Supplied text:

....

The death of Lufuno Mavhunga is all the more disturbing because the bullying that sparked it was recorded on phones by fellow pupils, who spread it on social media without even thinking of rushing to help her.

The death of 15-year-old Limpopo schoolgirl Lufuno Mavhunga on 12 April 2o21 after she was apparently bullied at school has sent shockwaves through the education landscape. The slender Grade 10 pupil allegedly took her own life. This is every parent’s worst nightmare.

Bullying is not unique to South Africa. Recently, France was shaken by the murder of a 14-year-old schoolgirl whose body was found in a river. She had allegedly also been the victim of bullying at school. A few phone calls to school principals confirmed my suspicion that it is increasing, especially among girls.

What is also upsetting is that other pupils recorded the Limpopo incident on their cellphones and spread it on social media without even thinking of rushing to help her. This raises questions about the moral compass of our children and what schools can (or should) do about these forms of behaviour.

....

Material provided:

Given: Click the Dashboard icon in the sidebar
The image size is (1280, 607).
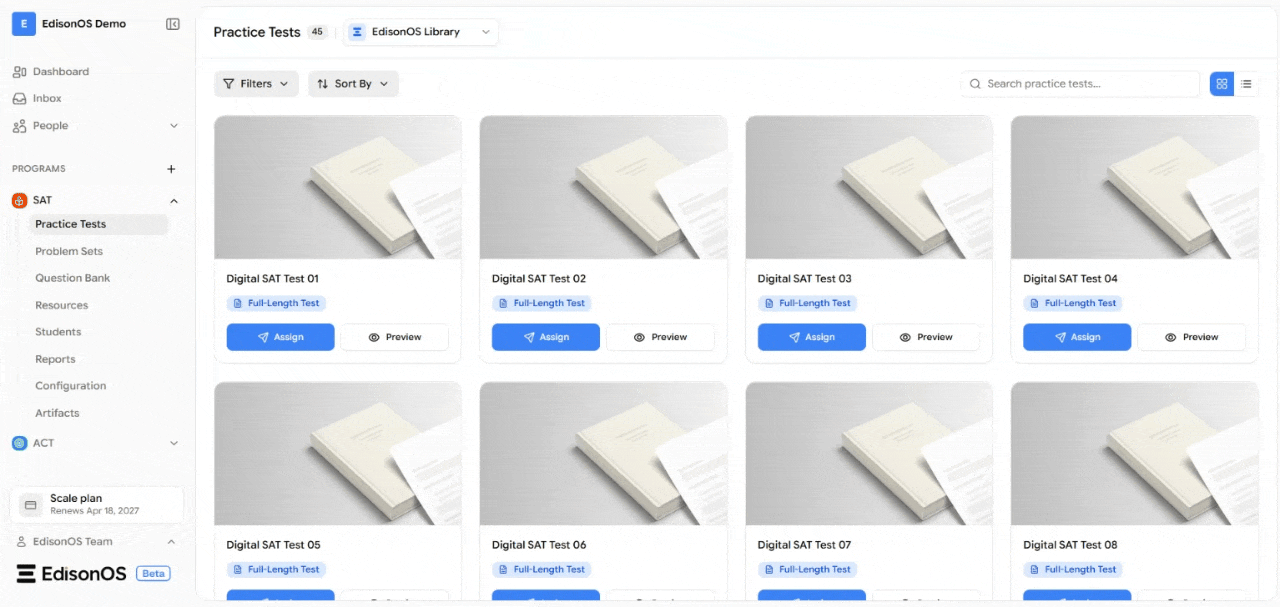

....

Goal of the exercise: Can you repeat, word for word, the part of the piece on school bullying that opens with the words containing "Bullying is not" and closes with "forms of behaviour."?

Solution:
Bullying is not unique to South Africa. Recently, France was shaken by the murder of a 14-year-old schoolgirl whose body was found in a river. She had allegedly also been the victim of bullying at school. A few phone calls to school principals confirmed my suspicion that it is increasing, especially among girls.

What is also upsetting is that other pupils recorded the Limpopo incident on their cellphones and spread it on social media without even thinking of rushing to help her. This raises questions about the moral compass of our children and what schools can (or should) do about these forms of behaviour.